Durante algumas horas choveu e imediatamente passámos da gravíssima seca para o problema das cheias. Nos mesmos locais onde nos anos 60, 70, 80, 90 e 2000 as estradas ficaram cobertas de águas e as vidas correram risco tudo se repetiu, como de costume, nesses sítios do costume.Olhando para as vítimas e para a sua enorme vulnerabilidade quase se supõe que elas são sempre as mesmas. E que desde há mais de quarenta anos lá estão em Rio de Mouro, Belas, Frielas… para nos mostrarem como para lá da patine tecnológica continuamos a ser um país atrasado e pouco cuidado.Contudo, por contraste com as cheias do passado (aquelas que o Estado Novo tentou esconder e que os governos da democracia viveram como um falhanço de si mesmos) temos agora essa coisa espantosa que é o ministro do Ambiente e Ordenamento do Território, Nunes Correia de seu nome, ter assumido que as cheias não dizem respeito ao governo e muito menos ao seu ministério: «Estamos numa área de competência autárquica. Tem a ver com as infraestruturas urbanas. O problema do ordenamento do território já não é o mais sério em Portugal» – declarou, a propósito do sucedido este fim-de-semana, o ministro do Ambiente. Concretamente o que quer isto dizer? Nada. Rigorosamente nada. Para quem, fechado dentro dum carro, vê o nível das águas a subir naquela estrada provavelmente traçada sobre um leito de cheia deve ser absolutamente irrelevante que a sua vida esteja risco por responsabilidade autárquica ou governamental. O que o ministro fez, num dia em que se contavam vítimas e estragos, foi simplesmente dizer que o seu ministério lavava dali as mãos. E que a culpa é das autarquias. Não só isto não é completamente verdade como este não era o dia para fazer esse tipo de declarações. Por menos do que isto caiu Carlos Borrego. Nunes Correia dificilmente cairá. Porquê? Veja-se esta sucessão de primeiros-ministros e percebe-se: Cavaco Silva, Guterres, Durão Barroso, Santana Lopes e José Sócrates. Isto não é uma lista cronológica. É um plano inclinado em que, nome a nome, baixa a nossa exigência moral e, nome a nome, acabamos a aceitar como normal aquilo a que no governo anterior chamámos escândalo e no outro, um pouco mais atrás ainda, crime. Mas não contente com estas afirmações que são uma ofensa para as vítimas o ministro conclui “O problema do ordenamento do território já não é o mais sério em Portugal”? Qual será, para Nunes Correia, o problema mais grave em Portugal?

De facto o nosso problema mais grave não é o ordenamento do território mas sim a nossa tolerância perante a mediocridade, da qual Nunes Correia é um dos maiores beneficiários. Aliás se esse não fosse o nosso problema mais sério há muito que Nunes Correia não seria ministro.

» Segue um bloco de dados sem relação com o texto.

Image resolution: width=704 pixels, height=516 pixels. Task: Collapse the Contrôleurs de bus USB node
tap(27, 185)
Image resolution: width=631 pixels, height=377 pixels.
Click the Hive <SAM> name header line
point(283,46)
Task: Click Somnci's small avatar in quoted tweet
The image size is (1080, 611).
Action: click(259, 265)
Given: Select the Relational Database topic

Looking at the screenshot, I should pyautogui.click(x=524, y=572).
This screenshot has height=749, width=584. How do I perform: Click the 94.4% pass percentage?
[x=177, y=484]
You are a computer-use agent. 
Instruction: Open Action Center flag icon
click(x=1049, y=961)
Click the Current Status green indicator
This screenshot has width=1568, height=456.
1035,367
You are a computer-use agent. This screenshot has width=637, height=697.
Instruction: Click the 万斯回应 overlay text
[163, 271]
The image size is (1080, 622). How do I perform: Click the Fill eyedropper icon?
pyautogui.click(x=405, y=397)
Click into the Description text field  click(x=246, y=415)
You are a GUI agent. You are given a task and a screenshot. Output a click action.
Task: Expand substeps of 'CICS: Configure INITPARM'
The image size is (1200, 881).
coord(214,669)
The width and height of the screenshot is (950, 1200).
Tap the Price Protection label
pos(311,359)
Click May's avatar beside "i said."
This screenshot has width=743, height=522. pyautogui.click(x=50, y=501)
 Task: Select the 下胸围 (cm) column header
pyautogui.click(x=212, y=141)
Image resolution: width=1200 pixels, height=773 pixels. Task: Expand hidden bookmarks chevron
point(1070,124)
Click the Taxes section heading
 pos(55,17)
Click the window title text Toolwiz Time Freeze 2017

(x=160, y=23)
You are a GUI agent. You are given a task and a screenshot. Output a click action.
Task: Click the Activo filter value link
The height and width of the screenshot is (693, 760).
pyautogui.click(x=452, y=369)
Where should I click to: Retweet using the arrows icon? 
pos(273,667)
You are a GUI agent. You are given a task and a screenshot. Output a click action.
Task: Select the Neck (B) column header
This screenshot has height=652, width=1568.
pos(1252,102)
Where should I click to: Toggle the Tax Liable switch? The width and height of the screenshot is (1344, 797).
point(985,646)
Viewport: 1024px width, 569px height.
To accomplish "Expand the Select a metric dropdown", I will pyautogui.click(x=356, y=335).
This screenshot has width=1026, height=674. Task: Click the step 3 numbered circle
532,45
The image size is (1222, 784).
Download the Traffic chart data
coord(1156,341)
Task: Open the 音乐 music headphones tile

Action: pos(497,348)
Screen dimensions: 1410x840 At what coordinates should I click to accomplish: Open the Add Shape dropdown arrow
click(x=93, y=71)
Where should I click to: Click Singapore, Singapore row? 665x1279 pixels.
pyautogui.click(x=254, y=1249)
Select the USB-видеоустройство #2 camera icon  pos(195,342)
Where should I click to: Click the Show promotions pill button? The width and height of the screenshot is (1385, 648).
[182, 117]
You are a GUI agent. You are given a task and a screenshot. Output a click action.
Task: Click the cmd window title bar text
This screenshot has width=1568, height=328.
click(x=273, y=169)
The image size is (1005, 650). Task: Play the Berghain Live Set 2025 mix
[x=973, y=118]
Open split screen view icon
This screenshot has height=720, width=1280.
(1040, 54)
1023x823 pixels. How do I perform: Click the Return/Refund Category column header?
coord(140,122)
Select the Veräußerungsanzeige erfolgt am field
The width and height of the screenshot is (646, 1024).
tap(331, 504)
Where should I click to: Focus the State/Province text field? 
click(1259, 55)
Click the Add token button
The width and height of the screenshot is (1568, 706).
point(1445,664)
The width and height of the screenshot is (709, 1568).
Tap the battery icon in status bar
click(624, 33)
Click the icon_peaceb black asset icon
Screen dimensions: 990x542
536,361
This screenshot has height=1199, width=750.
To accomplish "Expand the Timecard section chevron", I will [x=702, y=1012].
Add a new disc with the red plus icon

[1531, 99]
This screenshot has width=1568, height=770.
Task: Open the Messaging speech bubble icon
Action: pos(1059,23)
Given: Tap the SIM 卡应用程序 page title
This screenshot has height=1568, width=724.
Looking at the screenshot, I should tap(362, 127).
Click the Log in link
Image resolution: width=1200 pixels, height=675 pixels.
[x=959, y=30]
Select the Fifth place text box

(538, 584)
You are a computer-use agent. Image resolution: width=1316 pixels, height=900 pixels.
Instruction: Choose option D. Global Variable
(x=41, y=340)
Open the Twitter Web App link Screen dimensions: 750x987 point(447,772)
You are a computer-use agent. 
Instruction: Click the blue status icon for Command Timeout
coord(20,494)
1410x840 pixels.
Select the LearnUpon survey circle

E até se pode dizer que a mediocridade se tornou uma espécie de seguro de vida ministerial. De alguma forma é desconcertante e sintomático que Correia de Campos tenha saído do Governo e que essa nulidade ambulante que dá pelo nome de Nunes Correia por lá se mantenha. Quem se lembra das patéticas declarações deste ministro sobre o novo aeroporto? Ninguém. Mas convém não esquecer que o “jamais” de Mário Lino a Alcochete se alicerçava em postulados ambientais devidamente corroborados por Nunes Correia. Mário Lino ficou desacreditado com todo este processo. Nunes Correia nem isso. Ninguém lhe liga. Quando é necessário ele põe o selo verde nos projectos. Quando também é necessário semeia umas aves aqui e ali para inviabilizar os projectos. O problema do ordenamento do território já não é o mais sério em Portugal – diz o ministro. Infelizmente o nosso maior problema é mesmo moral.